I recall back when one executive decided to get rid of his entire quality organization because they were simply finding too many problems that he felt he already knew about. After that decision, quality tanked along with revenue and profitability, and he eventually was fired. But it showcased the personal danger to someone who focuses on making sure that customer loyalty is a top priority.

In EMC Jim Bampos is the guy who is driving this effort and to say he has a passion for turning customers into an EMC fan base is an understatement. He has appeared tireless in his effort to drive satisfaction and loyalty levels to new highs, and not too surprisingly EMC has discovered that for every point of customer loyalty they get they also gain two points of market share.

This has been a hard fight for him and there are few firms that have people with the kind of focus on turning customers into advocates that EMC has. I think people like Bampos should be recognized as heroes and I’m using this column to do that here.

Wrapping Up: Two Way Street

If you want a company to treat you better you have to reward them for doing it. Better support often comes at a cost. But how many of us recognize or reward a firm, a sales rep, or a service technician for going that extra yard to ensure we had a good experience?

One of my co-workers had a problem with an old Dell computer (the hard drive failed). Not only did the rep get him a new drive, he called when the drive arrived and walked him through the replacement and then called after it was done and made sure that everything was working properly. That may not seem like much but it is one hell of a lot more than most of us typically get from a support professional.

How many of us would take the trouble to call up and praise this guy to his boss? In writing this I can remember the times I should have and didn’t do this myself. Often we take this extra effort as an entitlement and then wonder why most don’t treat us as well.

The same is true of companies. If you want more firms to act as EMC does, you should praise them in private and publically rather than just publically complain when something doesn’t go as expected. In addition, if you have a firm that has performed well for you, take that into consideration during a bid. The lowest bidder may have a support cost associated with them you may not want to pay. Apple isn’t the cheapest PC vendor by far but they have the strongest customer loyalty and financial performance. I wish more firms would connect these dots.

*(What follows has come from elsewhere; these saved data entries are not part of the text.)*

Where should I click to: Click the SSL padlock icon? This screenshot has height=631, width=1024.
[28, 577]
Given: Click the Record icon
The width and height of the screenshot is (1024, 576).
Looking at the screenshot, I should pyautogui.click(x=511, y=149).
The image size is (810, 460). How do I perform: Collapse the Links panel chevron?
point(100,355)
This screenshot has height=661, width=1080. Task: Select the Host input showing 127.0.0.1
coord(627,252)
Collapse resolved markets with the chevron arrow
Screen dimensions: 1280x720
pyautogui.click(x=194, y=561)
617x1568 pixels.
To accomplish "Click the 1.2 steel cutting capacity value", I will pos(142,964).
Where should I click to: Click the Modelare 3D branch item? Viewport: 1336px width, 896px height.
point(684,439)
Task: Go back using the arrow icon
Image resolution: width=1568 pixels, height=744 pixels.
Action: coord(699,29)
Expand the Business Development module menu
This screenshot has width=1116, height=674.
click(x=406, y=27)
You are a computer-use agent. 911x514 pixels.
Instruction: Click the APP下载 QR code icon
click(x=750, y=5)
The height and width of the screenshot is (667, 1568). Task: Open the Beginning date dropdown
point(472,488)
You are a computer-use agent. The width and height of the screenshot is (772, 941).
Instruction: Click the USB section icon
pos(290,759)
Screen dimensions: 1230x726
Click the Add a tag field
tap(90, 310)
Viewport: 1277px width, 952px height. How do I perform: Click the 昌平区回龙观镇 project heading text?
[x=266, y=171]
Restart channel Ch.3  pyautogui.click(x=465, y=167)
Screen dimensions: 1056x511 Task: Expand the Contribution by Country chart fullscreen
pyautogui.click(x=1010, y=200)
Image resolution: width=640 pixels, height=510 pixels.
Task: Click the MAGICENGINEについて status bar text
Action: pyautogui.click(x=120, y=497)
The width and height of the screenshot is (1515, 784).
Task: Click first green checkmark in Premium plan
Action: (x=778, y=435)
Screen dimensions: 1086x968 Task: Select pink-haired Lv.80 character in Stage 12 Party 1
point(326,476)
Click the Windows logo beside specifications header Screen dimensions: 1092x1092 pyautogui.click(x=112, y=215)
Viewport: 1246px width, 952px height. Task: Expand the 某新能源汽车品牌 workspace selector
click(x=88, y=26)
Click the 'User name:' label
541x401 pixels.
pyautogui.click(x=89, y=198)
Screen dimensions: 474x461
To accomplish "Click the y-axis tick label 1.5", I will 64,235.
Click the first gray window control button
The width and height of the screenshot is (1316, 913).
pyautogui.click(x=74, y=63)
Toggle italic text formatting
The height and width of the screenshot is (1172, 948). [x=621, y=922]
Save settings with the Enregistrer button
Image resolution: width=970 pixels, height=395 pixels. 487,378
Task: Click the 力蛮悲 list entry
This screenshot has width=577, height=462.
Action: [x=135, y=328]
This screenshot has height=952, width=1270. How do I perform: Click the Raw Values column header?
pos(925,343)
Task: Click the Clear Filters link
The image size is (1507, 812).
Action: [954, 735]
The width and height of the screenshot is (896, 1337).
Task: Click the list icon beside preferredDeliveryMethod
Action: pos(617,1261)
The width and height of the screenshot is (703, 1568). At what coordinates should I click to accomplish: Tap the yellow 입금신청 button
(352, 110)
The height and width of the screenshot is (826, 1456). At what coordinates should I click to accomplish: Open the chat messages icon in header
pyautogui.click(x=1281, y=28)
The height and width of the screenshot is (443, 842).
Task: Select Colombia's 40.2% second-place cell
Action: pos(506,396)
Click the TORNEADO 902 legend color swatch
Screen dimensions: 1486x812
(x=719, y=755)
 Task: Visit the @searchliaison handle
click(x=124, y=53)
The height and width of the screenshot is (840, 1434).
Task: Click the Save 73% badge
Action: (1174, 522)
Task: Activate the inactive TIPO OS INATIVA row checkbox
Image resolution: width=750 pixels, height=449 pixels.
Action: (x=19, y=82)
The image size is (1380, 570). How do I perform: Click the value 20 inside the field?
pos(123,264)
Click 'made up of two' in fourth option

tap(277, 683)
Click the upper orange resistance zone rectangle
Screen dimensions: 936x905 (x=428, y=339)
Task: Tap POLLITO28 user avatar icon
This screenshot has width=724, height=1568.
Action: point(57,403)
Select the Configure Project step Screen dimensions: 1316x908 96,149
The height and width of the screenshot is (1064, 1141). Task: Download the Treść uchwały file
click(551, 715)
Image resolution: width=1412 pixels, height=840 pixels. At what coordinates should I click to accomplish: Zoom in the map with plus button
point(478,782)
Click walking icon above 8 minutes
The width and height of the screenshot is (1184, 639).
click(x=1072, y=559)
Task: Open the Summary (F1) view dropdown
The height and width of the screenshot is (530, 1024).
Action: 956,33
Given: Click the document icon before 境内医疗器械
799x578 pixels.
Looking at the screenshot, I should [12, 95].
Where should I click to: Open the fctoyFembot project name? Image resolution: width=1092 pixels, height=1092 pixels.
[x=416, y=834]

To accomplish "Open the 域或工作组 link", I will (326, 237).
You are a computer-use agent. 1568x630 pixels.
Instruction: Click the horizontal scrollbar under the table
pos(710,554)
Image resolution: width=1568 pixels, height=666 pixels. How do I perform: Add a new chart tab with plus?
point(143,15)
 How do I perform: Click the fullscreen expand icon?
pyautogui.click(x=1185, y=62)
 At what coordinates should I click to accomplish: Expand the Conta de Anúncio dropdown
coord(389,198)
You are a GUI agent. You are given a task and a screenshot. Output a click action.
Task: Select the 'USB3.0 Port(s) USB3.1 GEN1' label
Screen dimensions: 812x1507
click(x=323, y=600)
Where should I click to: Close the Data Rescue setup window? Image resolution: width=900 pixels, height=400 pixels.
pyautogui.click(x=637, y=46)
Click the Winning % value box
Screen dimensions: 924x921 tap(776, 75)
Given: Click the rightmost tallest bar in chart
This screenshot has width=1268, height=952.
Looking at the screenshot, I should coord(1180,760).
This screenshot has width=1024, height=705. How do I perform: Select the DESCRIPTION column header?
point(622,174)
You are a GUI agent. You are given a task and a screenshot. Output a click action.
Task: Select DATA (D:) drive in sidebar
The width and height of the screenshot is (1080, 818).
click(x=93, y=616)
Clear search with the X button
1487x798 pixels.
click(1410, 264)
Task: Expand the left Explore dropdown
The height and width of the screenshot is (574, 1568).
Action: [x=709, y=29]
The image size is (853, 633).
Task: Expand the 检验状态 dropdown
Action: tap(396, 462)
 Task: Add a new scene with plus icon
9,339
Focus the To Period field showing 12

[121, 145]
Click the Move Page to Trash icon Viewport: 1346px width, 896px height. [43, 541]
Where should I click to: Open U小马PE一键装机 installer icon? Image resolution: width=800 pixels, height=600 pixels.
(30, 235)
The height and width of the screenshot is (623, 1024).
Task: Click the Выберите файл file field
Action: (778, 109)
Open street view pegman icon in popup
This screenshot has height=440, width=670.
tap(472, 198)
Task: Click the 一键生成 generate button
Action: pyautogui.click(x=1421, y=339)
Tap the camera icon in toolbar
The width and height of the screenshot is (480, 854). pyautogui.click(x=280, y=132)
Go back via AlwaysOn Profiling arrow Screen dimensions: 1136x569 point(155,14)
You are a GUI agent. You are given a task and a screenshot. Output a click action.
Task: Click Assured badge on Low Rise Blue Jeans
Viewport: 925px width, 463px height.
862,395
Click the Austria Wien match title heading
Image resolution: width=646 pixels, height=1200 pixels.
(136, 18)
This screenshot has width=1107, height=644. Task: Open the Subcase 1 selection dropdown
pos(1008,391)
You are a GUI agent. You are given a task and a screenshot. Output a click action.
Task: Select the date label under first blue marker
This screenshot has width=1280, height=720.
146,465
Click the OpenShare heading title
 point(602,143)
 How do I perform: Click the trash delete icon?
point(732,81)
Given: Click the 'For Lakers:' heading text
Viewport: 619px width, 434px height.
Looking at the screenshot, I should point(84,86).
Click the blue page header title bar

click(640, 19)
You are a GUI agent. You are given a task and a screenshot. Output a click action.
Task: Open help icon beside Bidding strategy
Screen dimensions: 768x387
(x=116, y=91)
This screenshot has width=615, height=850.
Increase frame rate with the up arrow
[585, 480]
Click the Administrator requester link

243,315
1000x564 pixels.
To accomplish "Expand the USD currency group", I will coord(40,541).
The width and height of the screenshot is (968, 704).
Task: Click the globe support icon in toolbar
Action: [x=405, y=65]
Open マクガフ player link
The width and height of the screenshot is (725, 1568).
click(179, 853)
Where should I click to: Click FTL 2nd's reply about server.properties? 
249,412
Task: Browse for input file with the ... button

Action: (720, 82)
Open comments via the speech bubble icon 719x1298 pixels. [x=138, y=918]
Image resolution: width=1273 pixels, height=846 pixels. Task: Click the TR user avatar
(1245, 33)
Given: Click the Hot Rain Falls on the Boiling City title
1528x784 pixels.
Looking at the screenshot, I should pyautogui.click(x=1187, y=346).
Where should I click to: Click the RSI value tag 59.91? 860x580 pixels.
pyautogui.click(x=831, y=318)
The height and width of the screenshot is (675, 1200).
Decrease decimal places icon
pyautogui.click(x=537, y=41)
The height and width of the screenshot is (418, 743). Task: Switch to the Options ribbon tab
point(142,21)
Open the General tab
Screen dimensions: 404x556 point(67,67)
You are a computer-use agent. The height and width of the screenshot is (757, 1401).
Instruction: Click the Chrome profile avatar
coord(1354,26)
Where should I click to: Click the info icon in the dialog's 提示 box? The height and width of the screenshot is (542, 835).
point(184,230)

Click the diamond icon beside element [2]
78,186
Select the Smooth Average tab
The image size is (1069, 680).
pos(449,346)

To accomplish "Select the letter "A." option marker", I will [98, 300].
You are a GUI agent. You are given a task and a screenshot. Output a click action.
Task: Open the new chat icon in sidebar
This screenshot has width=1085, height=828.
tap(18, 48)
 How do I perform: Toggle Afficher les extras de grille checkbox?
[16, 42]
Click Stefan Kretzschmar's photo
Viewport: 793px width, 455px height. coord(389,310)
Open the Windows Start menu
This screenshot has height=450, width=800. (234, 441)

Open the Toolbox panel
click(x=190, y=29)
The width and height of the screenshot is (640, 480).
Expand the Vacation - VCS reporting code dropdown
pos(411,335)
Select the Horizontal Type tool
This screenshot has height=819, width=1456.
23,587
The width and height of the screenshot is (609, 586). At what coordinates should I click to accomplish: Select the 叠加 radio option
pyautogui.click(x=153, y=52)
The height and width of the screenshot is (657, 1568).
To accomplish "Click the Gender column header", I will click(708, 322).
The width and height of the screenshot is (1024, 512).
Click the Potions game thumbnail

In the end, companies are what we turn them into. It is our extreme focus on getting the lowest price rather than the best experience that has resulted in the bad customer experiences we often get. If we spent a little more time thanking those that come through for us (and I’m talking to myself as much as anyone else) as we do complaining and fighting for the best deal, I think we’d enjoy our jobs and lives more. Because what goes around comes around and when it comes to praise it is actually nice to be on the receiving end.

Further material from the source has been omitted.